The ban began as a moratorium imposed by the new City Council the day West Hollywood became a city in 1984. The council made it permanent in 1986 with an ordinance making the conversions illegal unless the owners obtained conditional-use permits from the city.
No one really knows how many apartments have been converted to condominiums since the law was enacted. City officials estimate that there have been about 100, while lawyers for the owners of some buildings that were converted to condominiums say the figure is much higher.
After the owners of 26 buildings went ahead with conversions in defiance of the ordinance, citing permission obtained from the county government before the city was incorporated, the city went to court to halt the sales. But on three occasions, Los Angeles Superior Court judges ruled in favor of the building owners.
Lawyers for the building owners say the consequences of the court's decision could be "mind-boggling."

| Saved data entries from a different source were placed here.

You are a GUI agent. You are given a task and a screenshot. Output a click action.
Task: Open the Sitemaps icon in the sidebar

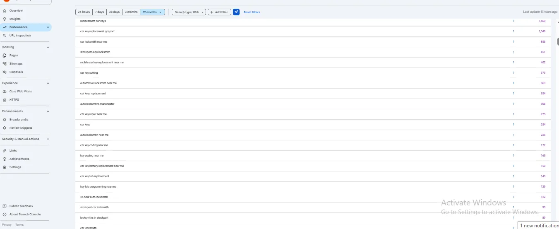click(x=5, y=64)
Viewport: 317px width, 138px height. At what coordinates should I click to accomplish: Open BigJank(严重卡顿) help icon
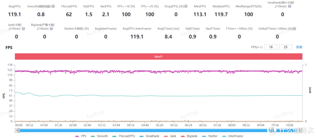click(x=51, y=29)
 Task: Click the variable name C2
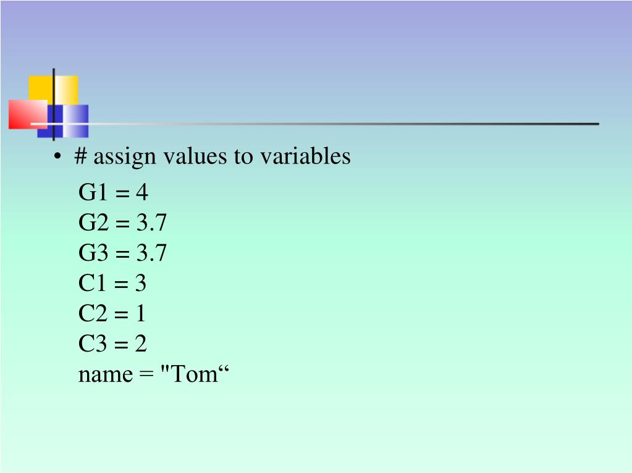pyautogui.click(x=93, y=313)
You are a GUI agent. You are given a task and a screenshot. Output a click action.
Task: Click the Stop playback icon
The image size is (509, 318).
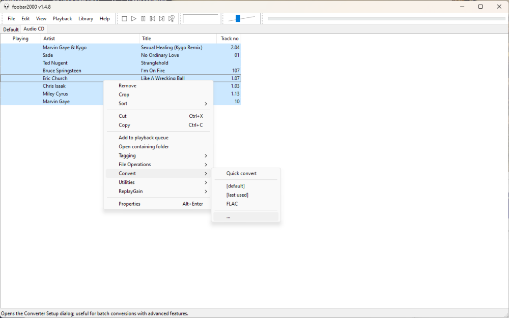(124, 18)
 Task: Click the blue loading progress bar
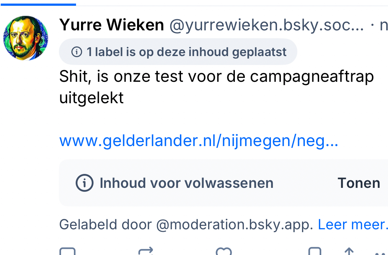pos(38,5)
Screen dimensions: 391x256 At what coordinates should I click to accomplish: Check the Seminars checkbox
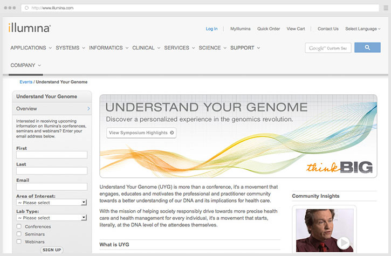click(19, 234)
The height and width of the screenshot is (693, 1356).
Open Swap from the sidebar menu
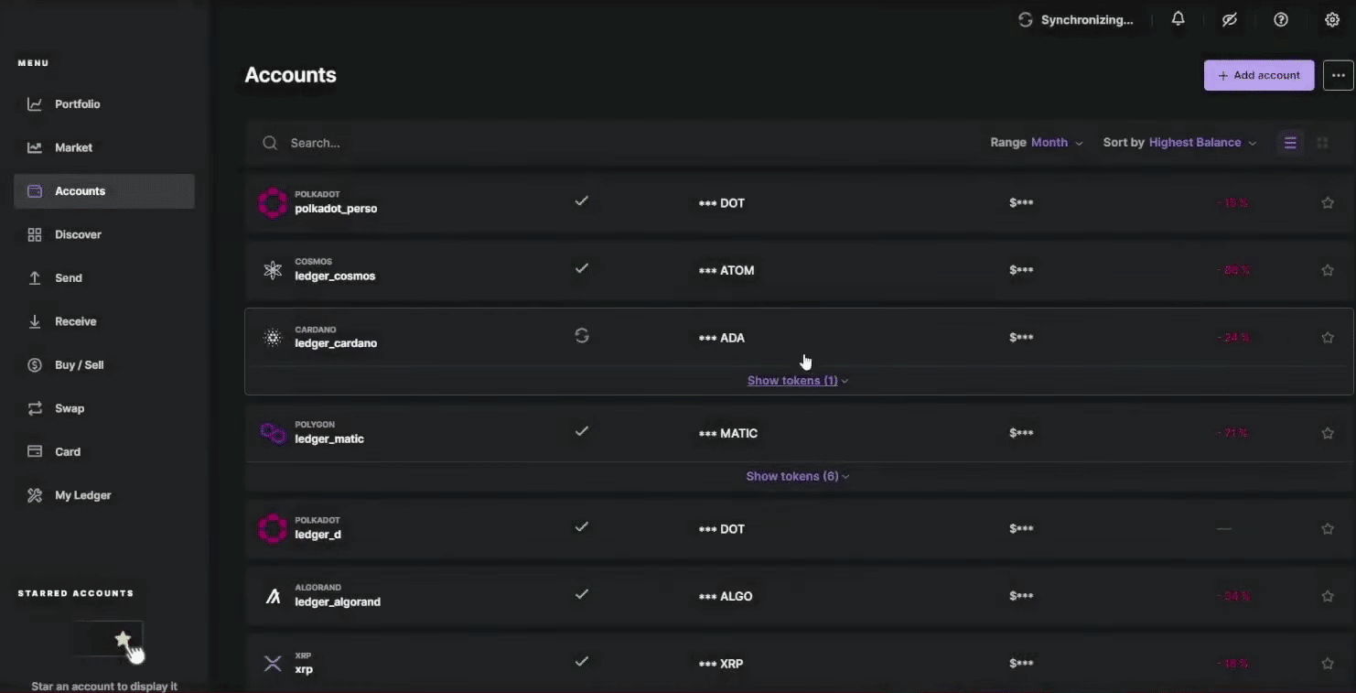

"Some of those units have been sold more than once. If, as the city claims, they're not really condos but apartments, who do they (city officials) plan to come back on?" said Stephen L. Jones, a lawyer representing several of the building owners.
West Hollywood officials have said little about how they plan to proceed, except to say they do not intend to try to evict people who purchased condominiums.
However, several building owners involved in the conversions, speaking on condition that they not be identified, said they expect the city to try to impose a monetary settlement against them. In buildings where apartment units remain unsold, the city may try to get control of the units and make them available to low- and moderate-income renters, they said.
"We bear no grudge against individual (condo) owners," Mayor Abbe Land said. "Our beef is with the developers who sold off the units, and we're going to be meeting with them to try and work out a resolution to the problem without anyone losing their homes."
Such assurances have done little to curb the resentment of condo owners whose property rights appear to have been clouded by the court's decision.
About two dozen of them confronted the mayor and other officials at City Hall after a recent closed-door session of the City Council, accusing officials of negligence for failing to notify them that the lawsuit was pending.
"Where were you when my building was being converted, when we were buying our unit to keep from being evicted?" shouted Harry Herscovici, who bought his two-bedroom unit on Crescent Heights Boulevard last year to avoid having to move after the owner of the building decided to convert it. "You told us then nothing could be done, and now you say our condos are really apartments."
City Atty. Michael Jenkins blamed the sellers.
"The fact of the matter is, your sellers sold to you without giving you notice (of the suit), and that seems to be the heart of the problem. That's where your anger should be directed. . . . We don't want to throw you people out in the street."
But such assurances do not impress Julie Kibbler.
"They're essentially saying, 'We could throw you out but we're not going to do that,' " she said. "Aren't they wonderful people?"